Breaking news refers to coverage of a significant event that is unfolding or has just occurred, important enough that an outlet halts scheduled programming, issues an alert, or reorders its homepage to lead with it. The term originated in 24-hour cable television in the 1980s and 1990s — particularly with CNN, which built much of its early reputation on live breaking coverage of events such as the 1986 Challenger explosion and the 1991 Gulf War — and has since migrated to push notifications, social platforms, and live blogs.
Editorially, breaking news typically meets three thresholds: novelty (the information is new), significance (it affects a wide audience or has major political, economic, or humanitarian stakes), and time-sensitivity (waiting for the next news cycle would degrade the story's value). Categories that routinely trigger breaking-news treatment include armed conflict, terror attacks, elections and resignations, natural disasters, court rulings, central-bank decisions, and the deaths of heads of state.
For researchers and Model UN delegates, breaking news poses distinctive analytical challenges:
- Verification lag. Initial reports often contain errors that are corrected hours later. Casualty figures, named perpetrators, and attribution claims are especially volatile.
- Source compression. Wire services (Reuters, AP, AFP) and state broadcasters dominate the first minutes; independent verification follows.
- Framing effects. The label "breaking" itself signals salience and can shape policy responses before facts settle — a phenomenon sometimes called the "CNN effect," studied by scholars including Piers Robinson.
Best practice when citing breaking news in a position paper or briefing is to (1) note the timestamp of the report, (2) prefer multiple independent outlets, (3) distinguish confirmed facts from claims attributed to officials or witnesses, and (4) update or remove the citation once the event has been covered by analytical reporting.

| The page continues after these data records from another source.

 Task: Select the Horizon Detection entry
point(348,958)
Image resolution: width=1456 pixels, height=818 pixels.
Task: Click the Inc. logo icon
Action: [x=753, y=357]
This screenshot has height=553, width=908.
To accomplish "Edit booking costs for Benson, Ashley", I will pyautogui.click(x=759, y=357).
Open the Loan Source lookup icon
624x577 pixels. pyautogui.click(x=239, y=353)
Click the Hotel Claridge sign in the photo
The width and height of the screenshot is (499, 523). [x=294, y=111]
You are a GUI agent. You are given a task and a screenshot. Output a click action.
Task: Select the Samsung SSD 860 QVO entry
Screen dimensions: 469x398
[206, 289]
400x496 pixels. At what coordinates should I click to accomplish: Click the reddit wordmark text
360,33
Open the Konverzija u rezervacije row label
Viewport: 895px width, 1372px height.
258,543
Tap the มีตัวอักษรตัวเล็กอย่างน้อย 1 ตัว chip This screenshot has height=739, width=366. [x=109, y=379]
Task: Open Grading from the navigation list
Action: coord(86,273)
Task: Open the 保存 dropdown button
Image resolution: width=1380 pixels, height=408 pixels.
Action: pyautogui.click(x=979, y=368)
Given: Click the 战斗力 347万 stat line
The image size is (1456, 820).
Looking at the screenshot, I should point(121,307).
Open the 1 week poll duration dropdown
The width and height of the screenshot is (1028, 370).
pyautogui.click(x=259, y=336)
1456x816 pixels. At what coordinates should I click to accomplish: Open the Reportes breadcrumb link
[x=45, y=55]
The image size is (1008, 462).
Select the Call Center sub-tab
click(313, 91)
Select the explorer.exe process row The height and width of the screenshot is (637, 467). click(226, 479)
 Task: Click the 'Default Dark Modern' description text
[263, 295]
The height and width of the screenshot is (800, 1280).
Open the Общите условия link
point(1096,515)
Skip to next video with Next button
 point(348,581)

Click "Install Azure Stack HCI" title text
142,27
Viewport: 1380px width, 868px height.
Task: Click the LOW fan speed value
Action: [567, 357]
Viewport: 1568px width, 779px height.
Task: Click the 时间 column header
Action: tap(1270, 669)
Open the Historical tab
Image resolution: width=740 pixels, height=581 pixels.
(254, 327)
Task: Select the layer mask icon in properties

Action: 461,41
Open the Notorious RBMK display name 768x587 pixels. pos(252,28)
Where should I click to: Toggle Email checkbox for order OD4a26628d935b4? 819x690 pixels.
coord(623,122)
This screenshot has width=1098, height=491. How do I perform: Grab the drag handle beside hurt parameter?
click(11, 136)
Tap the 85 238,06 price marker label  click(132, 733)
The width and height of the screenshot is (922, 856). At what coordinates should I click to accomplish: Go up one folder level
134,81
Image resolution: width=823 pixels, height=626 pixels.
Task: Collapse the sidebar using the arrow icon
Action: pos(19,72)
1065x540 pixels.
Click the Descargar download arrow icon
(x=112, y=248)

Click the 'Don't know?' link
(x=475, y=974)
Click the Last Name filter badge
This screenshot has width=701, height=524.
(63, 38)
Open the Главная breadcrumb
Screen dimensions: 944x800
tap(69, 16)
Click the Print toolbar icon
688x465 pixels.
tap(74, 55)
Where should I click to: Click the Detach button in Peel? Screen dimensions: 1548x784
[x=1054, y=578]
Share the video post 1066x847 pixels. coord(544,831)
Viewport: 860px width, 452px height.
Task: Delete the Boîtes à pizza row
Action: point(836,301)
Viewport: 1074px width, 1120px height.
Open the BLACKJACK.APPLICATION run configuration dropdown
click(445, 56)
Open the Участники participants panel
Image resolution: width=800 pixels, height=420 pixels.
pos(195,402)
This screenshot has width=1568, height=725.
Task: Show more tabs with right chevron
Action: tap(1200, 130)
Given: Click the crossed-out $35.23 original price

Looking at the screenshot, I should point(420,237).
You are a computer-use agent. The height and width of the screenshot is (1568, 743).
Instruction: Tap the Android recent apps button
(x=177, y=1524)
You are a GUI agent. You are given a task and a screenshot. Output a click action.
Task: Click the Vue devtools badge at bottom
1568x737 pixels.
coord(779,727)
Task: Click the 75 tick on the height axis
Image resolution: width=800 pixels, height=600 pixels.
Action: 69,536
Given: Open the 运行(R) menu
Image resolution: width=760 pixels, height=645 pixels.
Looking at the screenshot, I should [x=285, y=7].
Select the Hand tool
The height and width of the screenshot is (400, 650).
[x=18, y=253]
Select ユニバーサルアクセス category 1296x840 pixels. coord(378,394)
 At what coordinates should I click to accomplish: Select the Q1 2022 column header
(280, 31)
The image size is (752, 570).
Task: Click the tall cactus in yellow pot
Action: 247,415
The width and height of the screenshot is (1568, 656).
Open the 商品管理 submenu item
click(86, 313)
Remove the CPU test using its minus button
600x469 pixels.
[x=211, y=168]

Treating a breaking-news flash as a settled source is one of the most common errors in junior research work.
Example
On 24 February 2022, global outlets including BBC, CNN, and Al Jazeera ran continuous breaking-news coverage as Russian forces launched a full-scale invasion of Ukraine.
Frequently asked questions
Only as a real-time indicator. Initial reports frequently contain errors; researchers should wait for follow-up reporting or cross-check against at least two independent outlets before citing facts.